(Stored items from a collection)
^^^^
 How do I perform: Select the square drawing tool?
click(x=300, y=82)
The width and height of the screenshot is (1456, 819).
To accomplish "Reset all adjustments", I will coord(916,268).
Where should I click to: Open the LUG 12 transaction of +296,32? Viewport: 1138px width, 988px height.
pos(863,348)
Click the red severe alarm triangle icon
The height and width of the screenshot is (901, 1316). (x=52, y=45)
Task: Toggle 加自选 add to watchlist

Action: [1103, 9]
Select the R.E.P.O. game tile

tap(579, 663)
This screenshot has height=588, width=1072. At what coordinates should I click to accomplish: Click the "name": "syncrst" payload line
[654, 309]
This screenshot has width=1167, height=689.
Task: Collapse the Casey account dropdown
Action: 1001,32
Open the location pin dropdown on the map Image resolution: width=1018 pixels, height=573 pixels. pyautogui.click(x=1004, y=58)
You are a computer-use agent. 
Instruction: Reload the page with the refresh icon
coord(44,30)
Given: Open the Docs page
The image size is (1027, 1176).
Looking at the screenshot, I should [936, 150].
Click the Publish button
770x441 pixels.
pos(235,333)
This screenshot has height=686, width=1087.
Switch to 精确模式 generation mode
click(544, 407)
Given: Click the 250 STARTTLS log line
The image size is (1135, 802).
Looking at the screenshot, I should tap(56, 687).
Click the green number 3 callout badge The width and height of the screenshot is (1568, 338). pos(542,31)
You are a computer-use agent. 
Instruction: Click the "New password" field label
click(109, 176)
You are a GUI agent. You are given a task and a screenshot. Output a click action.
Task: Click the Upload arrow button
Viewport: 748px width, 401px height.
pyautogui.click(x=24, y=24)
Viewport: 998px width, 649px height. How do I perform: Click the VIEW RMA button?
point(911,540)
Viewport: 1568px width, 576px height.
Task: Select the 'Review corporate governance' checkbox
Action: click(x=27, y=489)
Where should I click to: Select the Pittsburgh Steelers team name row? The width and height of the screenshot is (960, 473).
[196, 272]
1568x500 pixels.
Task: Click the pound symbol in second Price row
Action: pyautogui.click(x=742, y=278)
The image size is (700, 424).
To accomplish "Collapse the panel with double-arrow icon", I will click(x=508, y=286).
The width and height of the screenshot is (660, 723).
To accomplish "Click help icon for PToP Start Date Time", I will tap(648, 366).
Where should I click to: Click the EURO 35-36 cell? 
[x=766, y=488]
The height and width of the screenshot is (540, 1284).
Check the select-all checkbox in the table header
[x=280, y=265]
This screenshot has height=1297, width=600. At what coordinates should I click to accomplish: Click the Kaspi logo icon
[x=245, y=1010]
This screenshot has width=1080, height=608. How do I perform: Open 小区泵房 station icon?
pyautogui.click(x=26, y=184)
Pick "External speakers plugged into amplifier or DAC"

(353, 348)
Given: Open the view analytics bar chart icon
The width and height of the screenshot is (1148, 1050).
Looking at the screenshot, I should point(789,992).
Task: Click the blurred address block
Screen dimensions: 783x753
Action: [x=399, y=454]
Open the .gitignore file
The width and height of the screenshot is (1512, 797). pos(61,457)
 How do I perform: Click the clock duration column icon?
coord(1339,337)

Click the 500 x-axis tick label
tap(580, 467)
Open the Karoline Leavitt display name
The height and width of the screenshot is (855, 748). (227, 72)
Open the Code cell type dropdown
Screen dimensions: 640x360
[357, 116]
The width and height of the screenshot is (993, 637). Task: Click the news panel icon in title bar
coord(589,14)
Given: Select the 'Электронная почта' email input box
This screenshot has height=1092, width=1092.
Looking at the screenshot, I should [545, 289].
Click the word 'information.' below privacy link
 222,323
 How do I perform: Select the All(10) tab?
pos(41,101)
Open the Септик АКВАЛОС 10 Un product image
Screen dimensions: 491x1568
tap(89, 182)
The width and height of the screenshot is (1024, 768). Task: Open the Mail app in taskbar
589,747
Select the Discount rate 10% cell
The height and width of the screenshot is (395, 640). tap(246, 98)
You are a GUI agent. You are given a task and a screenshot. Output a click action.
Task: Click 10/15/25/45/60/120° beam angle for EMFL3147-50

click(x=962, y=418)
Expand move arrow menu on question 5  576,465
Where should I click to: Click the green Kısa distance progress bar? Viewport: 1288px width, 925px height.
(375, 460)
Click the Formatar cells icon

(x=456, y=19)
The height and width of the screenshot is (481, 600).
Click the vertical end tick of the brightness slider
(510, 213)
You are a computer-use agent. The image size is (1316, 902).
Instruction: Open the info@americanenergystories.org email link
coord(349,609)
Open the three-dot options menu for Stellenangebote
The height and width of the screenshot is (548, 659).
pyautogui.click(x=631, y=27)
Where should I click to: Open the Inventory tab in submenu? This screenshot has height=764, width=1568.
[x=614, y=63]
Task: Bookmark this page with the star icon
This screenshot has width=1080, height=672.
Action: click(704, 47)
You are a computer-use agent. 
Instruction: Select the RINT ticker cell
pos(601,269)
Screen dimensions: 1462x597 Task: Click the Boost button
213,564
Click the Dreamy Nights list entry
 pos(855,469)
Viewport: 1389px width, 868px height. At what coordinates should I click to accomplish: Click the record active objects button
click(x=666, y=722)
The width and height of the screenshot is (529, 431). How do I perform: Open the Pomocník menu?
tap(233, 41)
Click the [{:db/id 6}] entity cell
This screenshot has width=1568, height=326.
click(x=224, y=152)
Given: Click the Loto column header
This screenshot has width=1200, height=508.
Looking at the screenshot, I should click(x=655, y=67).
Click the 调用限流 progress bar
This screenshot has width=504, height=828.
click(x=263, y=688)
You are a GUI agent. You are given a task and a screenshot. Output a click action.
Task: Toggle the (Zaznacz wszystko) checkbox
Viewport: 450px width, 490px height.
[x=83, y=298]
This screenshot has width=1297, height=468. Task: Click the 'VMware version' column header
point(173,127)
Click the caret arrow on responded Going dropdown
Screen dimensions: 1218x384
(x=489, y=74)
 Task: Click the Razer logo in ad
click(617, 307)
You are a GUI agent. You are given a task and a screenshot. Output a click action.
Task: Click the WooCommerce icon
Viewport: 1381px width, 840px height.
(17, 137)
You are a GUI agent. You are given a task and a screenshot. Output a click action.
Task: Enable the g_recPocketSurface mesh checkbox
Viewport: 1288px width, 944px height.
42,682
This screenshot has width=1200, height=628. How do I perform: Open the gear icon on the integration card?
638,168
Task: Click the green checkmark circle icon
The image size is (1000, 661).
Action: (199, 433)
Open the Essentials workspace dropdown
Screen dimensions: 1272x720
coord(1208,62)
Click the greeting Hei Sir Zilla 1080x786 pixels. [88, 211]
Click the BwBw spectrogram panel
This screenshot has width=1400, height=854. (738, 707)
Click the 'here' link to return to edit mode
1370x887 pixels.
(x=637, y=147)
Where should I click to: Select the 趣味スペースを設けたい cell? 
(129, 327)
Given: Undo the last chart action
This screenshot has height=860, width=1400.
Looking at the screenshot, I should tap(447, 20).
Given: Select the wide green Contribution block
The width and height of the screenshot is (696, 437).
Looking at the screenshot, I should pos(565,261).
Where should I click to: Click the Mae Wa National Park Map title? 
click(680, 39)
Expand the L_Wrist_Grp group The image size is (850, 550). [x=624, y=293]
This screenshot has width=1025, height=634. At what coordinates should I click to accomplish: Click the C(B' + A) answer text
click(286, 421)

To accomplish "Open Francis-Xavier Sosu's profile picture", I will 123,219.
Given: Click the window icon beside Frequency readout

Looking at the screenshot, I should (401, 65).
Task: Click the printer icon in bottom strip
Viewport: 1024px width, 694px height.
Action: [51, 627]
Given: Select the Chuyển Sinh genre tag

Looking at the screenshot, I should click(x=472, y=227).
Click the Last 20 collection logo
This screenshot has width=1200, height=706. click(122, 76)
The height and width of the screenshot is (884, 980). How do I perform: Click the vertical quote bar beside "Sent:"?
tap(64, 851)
^^^^
Task:
Every line in the data that includes the word "Expand" should be counted, and only the resulting number given.

Task output:
2